今でも「ボディメーカー」と言ってるファンや関係者が多いエディオンアリーナ大阪。エディオンさんの広告効果が心配になって来ますが、そんなことはさておき、大晦日以来の井岡興行観戦でございます。

井岡興行と言えばお馴染みの『休憩』と『酸欠』の二大地獄への対応が必須ですが、今回はアンダーカードでのタイ人の頑張りとほどほどの集客で、標準的な興行となり拍子抜けすることとなりました。

アンダーカードではグローブチェックのサインを忘れててて、リング上でグローブのバンデージにマジックでサインするシーンが見られたりと相変わらずバタバタ感でJBCの試合管理が心配でございました。

で、それよりも問題と思われたのは、第一試合で安達陸仁選手とウエルター級の4回戦を戦う予定だった太田領選手が、なんと7キログラムの体重超過というデタラメぶりで失格し、試合自体が中止となった事件。

太田選手が試合中止決定後に、ツイッターに上げた悪態なども晒されておりますが、ここまで確信的なウエイトオーバーとなると、「最初から逃げる気だったんじゃないの?」という気すらして参ります。7キロとなると、本人もさることながら、周囲の人間の責任も大きいなと感じました。普段から接してて、計量前に体型見てたらウエイトが落ちてないの分かるでしょ。不思議であります。
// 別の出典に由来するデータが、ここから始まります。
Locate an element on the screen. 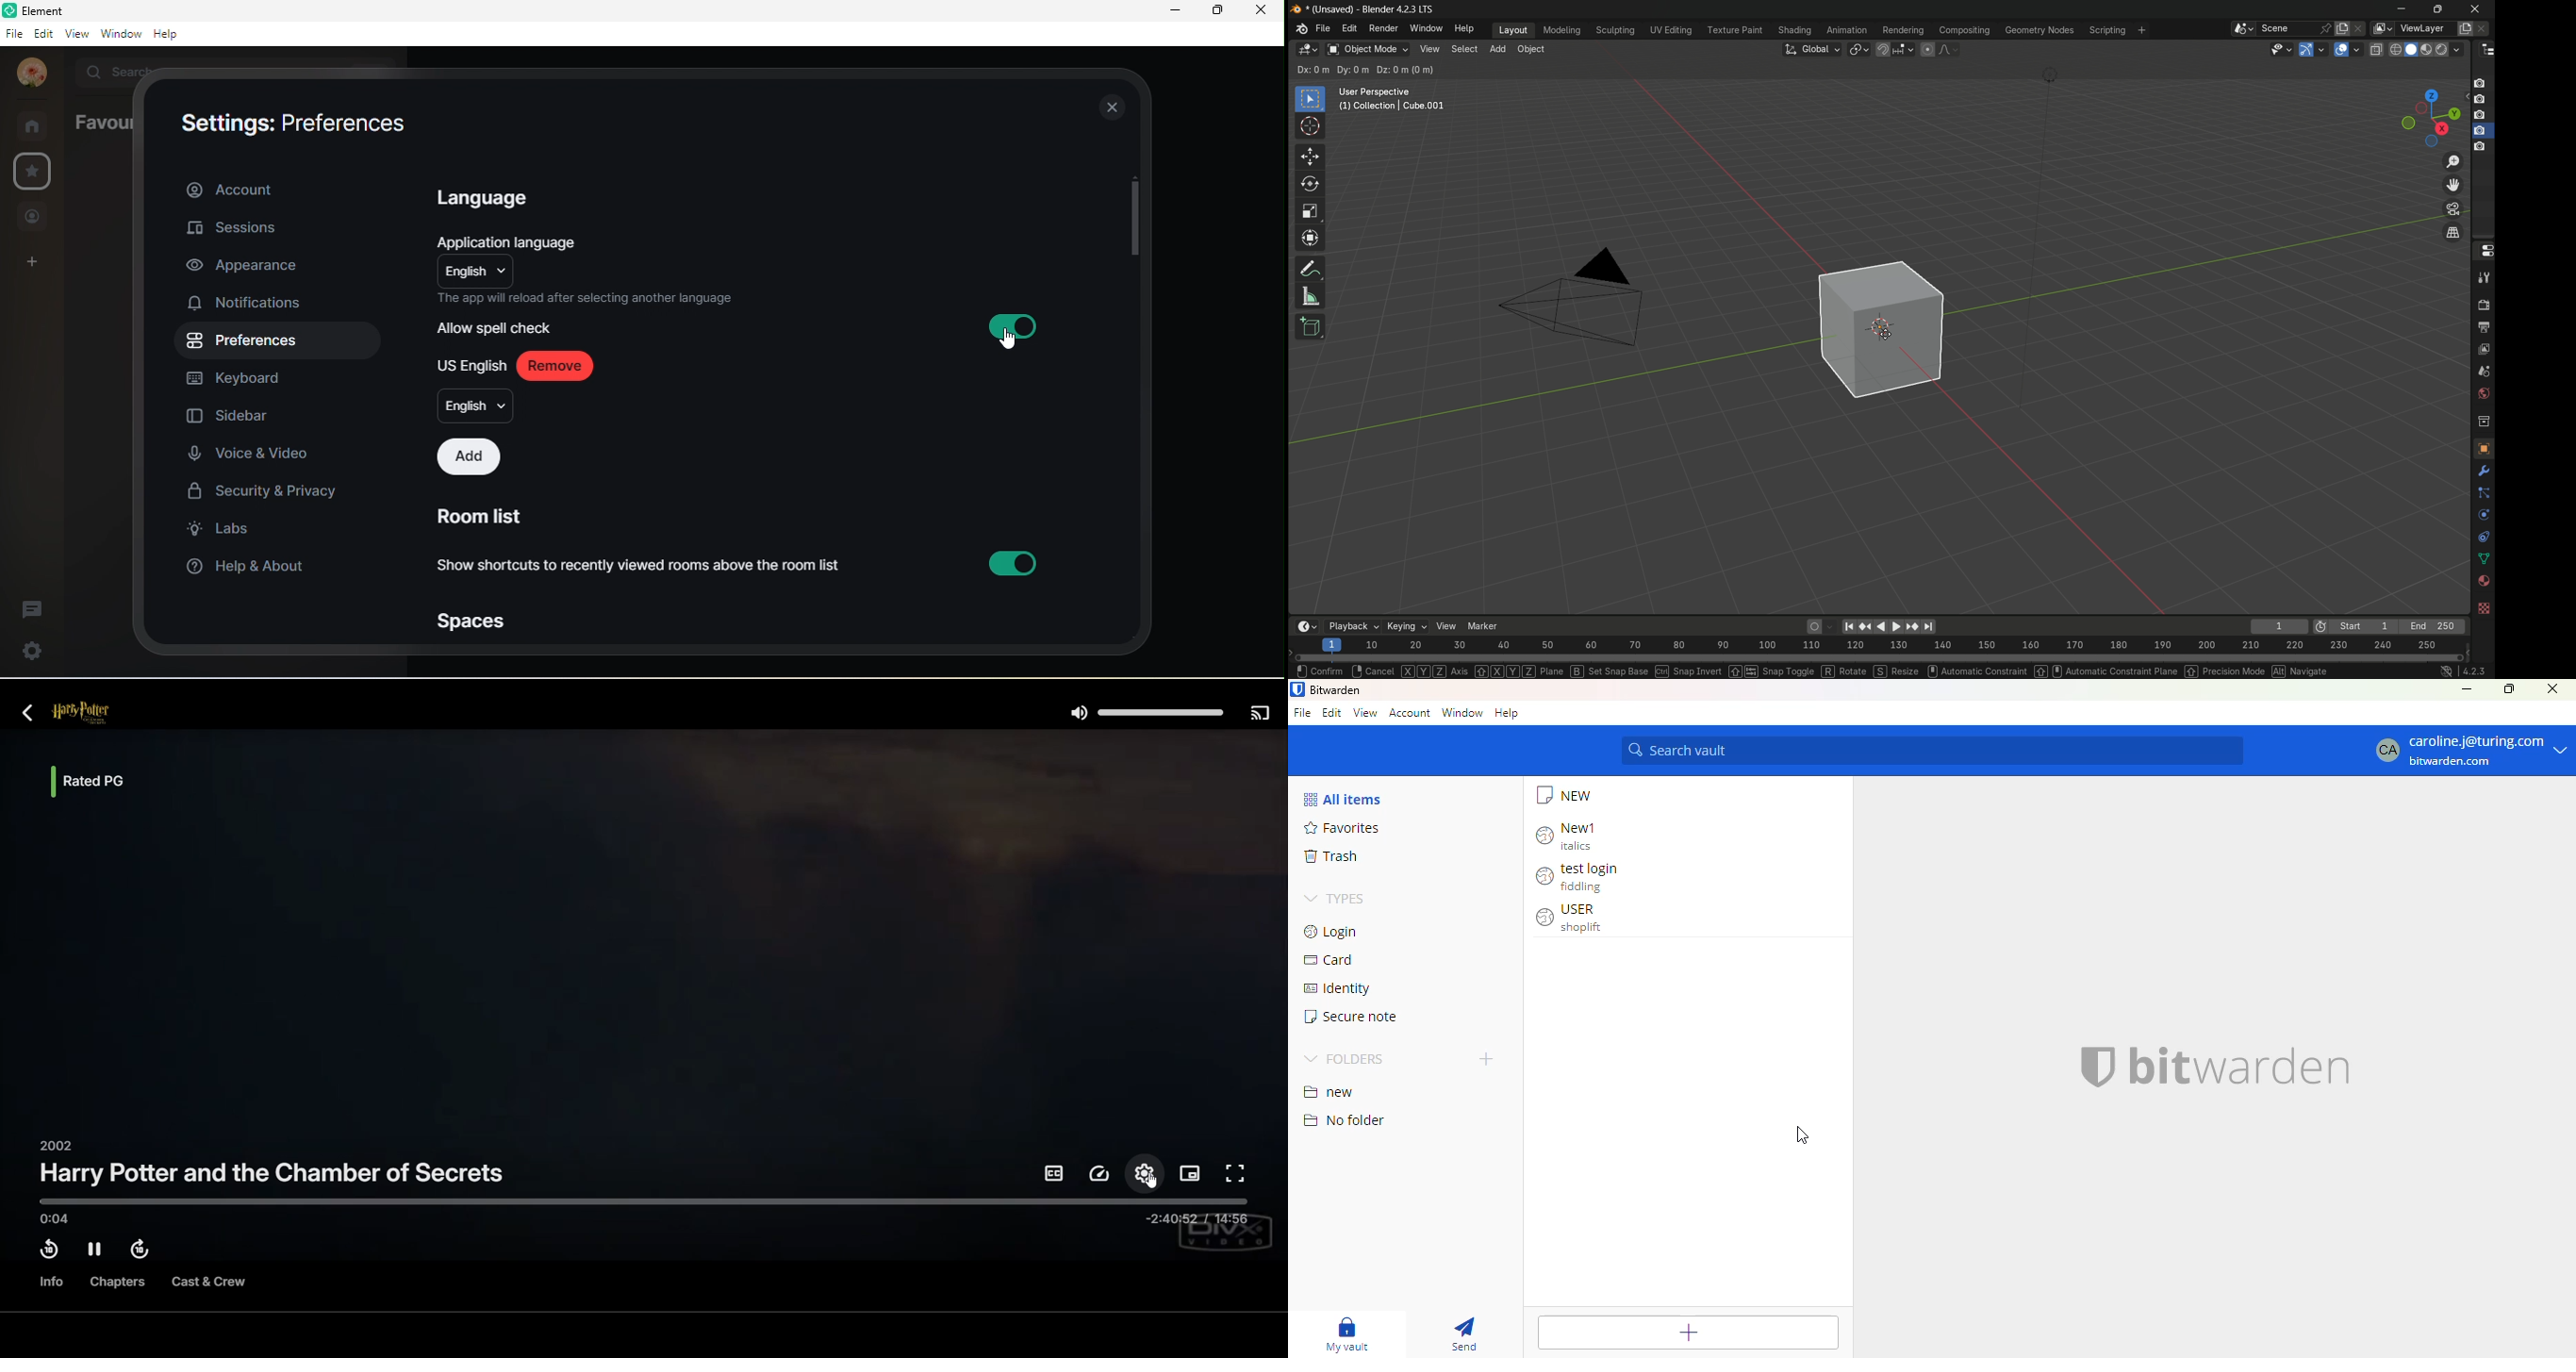 The width and height of the screenshot is (2576, 1372). keyboard is located at coordinates (238, 378).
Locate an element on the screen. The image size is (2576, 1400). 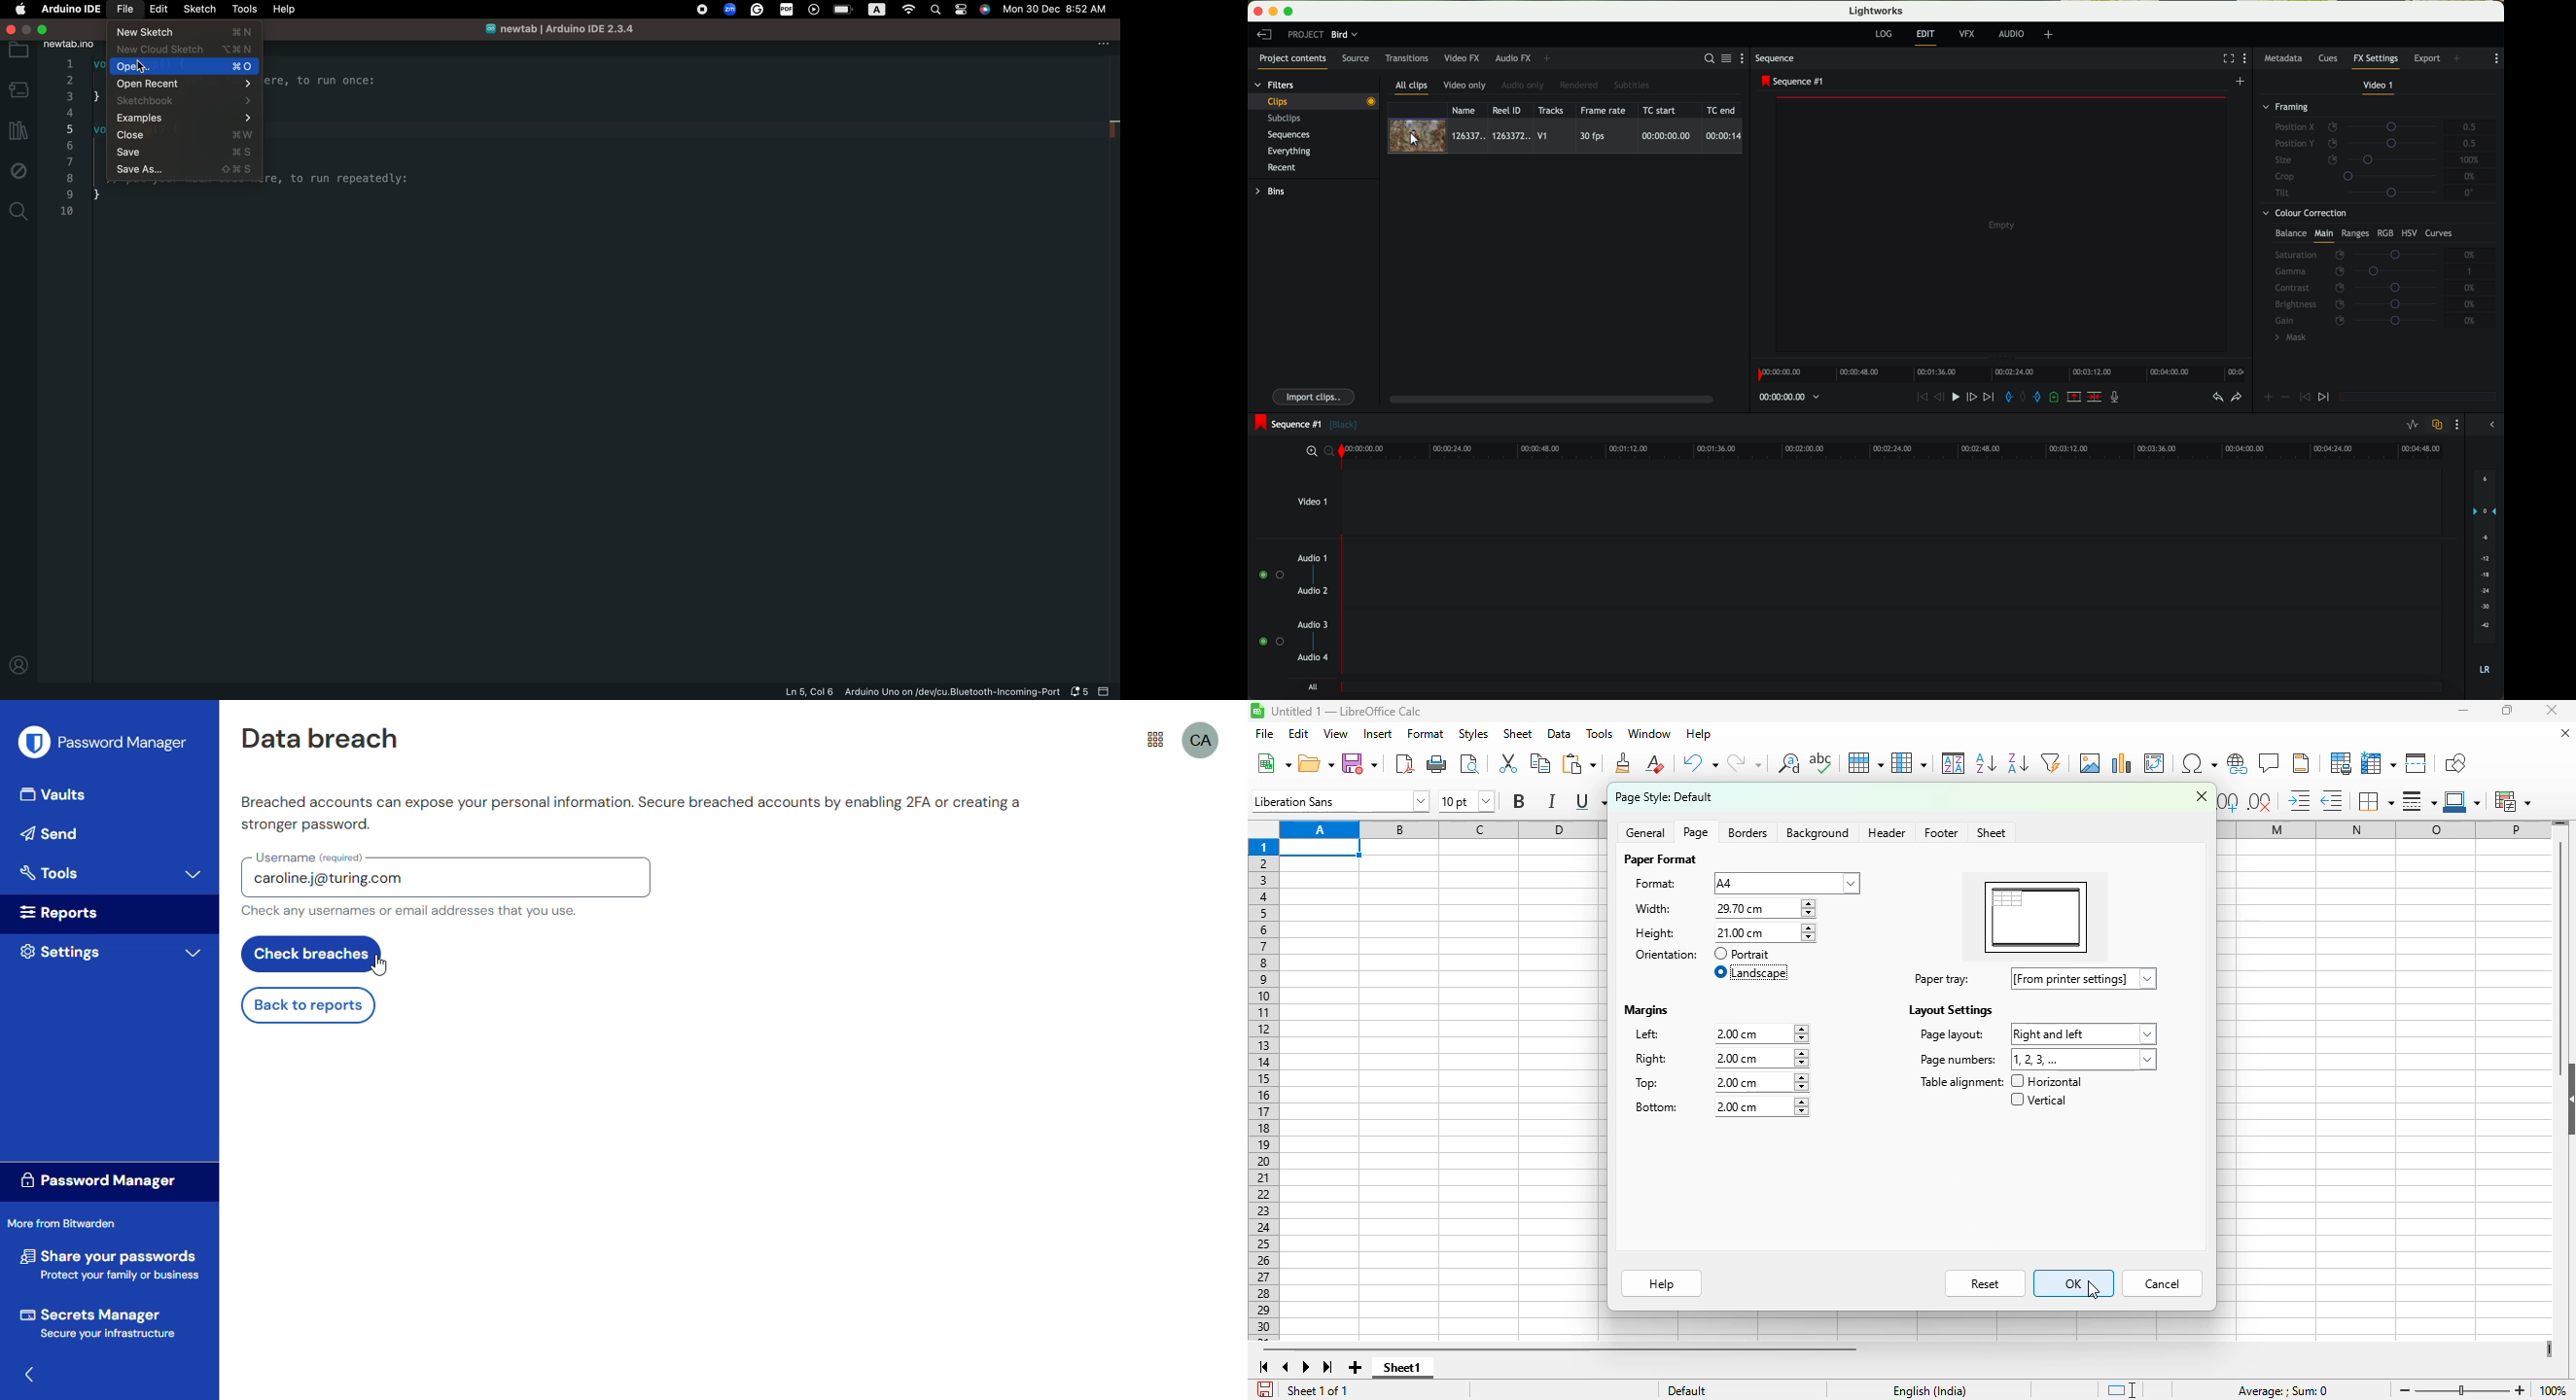
new tab is located at coordinates (68, 46).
というわけで、ただでさえ休憩が長い井岡興行で、一試合飛んだことで恐々としてたわけですが、この日はアンダーカードのタイ人がどうしたことか意欲が高く、やれば出来るじゃないの!という感じの大善戦。特にアダチジムから井岡ジムに移籍した好選手、金泰秀(金山テスから改名)の試合は判定まで行って、大変驚いたのでありました。ムエタイばりのレスリング行為まで繰り出して、悪あがきしたリングマナーはともかくとして、無名タイ人選手が「爪あとを残そう」と言う姿勢でリングに上がるのは結構な話だと思います。日本ランカーの橋詰選手の対戦相手もよく粘って善戦しておりました。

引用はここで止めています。